Dataset records below:

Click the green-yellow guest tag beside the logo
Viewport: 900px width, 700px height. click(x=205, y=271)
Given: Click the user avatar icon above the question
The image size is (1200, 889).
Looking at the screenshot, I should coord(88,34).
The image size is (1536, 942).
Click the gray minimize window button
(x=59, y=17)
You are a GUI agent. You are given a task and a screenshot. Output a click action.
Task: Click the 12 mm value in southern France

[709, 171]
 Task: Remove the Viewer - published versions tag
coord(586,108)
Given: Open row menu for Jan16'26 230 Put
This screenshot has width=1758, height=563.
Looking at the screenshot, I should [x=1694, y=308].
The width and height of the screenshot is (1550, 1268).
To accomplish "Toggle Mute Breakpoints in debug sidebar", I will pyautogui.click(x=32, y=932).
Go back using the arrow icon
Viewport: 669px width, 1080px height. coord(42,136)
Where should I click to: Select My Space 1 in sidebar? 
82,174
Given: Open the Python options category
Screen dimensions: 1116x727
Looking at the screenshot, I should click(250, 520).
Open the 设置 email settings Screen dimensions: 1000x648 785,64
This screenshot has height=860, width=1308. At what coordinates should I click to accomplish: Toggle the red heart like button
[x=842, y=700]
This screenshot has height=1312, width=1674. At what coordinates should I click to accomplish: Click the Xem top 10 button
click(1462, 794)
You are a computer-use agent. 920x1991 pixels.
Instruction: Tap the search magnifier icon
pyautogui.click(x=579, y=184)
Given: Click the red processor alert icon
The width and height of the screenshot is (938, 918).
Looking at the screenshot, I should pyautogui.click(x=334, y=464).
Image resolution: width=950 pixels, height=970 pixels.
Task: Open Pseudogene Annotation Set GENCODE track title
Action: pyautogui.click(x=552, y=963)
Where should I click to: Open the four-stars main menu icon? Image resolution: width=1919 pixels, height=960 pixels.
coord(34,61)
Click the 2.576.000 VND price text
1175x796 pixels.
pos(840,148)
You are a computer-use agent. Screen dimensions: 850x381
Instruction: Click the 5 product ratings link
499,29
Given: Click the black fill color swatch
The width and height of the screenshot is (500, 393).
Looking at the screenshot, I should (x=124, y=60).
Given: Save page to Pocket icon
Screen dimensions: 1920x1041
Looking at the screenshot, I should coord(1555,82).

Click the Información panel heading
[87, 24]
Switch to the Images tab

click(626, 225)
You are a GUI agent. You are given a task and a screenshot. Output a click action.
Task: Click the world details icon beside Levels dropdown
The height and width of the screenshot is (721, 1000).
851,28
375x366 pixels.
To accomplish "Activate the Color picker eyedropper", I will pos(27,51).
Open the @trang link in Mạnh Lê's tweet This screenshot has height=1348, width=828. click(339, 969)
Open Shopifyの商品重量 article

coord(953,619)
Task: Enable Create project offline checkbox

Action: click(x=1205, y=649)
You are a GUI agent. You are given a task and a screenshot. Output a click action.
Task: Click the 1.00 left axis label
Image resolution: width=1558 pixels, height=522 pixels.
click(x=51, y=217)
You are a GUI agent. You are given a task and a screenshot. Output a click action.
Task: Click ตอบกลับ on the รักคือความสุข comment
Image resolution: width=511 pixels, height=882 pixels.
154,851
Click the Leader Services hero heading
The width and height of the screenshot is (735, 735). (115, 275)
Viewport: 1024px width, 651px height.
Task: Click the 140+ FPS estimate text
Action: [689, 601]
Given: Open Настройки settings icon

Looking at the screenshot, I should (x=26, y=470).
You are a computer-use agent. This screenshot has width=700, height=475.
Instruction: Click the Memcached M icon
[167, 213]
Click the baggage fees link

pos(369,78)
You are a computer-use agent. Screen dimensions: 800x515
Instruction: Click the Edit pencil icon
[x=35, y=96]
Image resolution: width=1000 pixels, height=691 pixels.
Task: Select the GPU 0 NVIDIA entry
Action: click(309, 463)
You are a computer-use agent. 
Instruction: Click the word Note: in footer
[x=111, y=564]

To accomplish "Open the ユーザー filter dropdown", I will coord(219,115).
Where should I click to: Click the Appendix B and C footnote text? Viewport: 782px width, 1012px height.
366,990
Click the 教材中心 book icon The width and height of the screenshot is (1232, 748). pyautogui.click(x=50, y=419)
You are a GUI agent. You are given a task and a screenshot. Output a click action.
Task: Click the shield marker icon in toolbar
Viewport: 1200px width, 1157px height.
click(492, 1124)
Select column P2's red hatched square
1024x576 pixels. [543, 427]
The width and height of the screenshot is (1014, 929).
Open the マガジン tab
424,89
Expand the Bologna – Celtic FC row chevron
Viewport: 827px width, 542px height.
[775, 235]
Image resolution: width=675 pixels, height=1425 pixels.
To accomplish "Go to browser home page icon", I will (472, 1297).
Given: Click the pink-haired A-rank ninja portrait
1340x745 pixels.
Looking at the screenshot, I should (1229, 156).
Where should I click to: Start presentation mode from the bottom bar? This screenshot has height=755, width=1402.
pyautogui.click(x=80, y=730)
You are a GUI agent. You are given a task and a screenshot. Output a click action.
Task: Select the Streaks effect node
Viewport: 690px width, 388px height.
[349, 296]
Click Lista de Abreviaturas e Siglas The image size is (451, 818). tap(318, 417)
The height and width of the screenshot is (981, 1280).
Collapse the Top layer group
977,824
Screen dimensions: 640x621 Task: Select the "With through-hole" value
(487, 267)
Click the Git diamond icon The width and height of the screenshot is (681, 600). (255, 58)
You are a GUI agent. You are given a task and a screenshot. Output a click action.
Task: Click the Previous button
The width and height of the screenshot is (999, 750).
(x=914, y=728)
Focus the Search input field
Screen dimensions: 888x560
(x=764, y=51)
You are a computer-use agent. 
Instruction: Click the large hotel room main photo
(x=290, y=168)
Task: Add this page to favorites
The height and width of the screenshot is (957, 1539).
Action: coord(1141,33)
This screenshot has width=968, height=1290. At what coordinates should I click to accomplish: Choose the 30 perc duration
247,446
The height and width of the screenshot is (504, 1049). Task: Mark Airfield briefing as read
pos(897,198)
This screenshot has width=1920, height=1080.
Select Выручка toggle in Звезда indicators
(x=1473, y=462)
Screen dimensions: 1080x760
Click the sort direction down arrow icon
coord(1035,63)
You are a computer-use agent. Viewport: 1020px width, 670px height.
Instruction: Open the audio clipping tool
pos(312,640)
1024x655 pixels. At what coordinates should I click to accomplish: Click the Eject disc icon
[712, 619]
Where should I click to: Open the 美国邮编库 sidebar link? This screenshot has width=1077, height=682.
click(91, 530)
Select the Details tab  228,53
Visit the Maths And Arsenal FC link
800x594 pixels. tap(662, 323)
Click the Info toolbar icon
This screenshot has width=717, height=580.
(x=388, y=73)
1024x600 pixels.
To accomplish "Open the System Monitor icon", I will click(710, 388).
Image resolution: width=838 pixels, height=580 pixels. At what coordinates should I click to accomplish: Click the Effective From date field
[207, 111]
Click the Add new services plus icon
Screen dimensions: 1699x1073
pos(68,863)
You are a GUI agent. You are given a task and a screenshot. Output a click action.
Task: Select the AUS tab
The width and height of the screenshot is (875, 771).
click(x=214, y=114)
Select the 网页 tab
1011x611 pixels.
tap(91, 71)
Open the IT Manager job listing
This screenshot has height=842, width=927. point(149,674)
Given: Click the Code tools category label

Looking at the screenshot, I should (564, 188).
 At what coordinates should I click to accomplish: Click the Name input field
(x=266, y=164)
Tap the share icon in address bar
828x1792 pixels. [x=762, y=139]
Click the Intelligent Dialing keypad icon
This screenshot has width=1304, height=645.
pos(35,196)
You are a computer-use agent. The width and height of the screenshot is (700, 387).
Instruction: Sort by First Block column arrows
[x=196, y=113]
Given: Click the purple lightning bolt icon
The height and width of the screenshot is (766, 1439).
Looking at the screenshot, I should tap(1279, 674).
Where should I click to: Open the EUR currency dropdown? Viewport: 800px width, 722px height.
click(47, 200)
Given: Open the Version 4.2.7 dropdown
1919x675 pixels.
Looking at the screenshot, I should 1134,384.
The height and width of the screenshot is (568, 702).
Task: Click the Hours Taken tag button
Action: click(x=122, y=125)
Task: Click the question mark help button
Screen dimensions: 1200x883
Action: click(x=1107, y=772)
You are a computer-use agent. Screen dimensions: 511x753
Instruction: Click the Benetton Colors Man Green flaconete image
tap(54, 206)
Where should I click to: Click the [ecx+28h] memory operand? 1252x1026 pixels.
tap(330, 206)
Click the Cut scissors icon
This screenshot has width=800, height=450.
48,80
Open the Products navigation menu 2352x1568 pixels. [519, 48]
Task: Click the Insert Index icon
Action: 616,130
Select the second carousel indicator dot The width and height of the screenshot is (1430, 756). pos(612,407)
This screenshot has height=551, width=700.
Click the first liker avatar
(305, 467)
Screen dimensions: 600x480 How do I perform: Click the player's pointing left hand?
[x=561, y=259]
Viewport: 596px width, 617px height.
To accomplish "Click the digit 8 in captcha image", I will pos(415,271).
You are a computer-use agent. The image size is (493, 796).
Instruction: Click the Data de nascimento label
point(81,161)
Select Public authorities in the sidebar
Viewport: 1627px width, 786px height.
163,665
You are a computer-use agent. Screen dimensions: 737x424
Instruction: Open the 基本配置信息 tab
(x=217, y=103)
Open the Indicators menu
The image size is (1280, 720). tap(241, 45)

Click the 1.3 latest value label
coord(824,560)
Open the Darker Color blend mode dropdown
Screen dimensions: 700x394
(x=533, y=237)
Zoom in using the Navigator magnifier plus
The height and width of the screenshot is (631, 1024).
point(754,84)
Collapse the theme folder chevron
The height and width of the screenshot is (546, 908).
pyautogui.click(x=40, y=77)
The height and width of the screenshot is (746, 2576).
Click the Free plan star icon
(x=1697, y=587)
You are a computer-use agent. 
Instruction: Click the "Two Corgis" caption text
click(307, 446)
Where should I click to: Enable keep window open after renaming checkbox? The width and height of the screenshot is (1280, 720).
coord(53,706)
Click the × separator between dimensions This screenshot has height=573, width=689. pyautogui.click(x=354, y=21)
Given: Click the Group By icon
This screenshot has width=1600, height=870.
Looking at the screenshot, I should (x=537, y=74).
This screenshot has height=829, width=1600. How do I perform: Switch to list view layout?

End of Dataset records.

* _What is being asked_:
Please return, exactly as written, the line containing "Click the Free plan star icon" and every line after it through the end of the records above, and nothing else.

* _Answer space_:
Click the Free plan star icon
(x=1697, y=587)
You are a computer-use agent. 
Instruction: Click the "Two Corgis" caption text
click(307, 446)
Where should I click to: Enable keep window open after renaming checkbox? The width and height of the screenshot is (1280, 720).
coord(53,706)
Click the × separator between dimensions This screenshot has height=573, width=689. pyautogui.click(x=354, y=21)
Given: Click the Group By icon
This screenshot has width=1600, height=870.
Looking at the screenshot, I should (x=537, y=74).
This screenshot has height=829, width=1600. How do I perform: Switch to list view layout?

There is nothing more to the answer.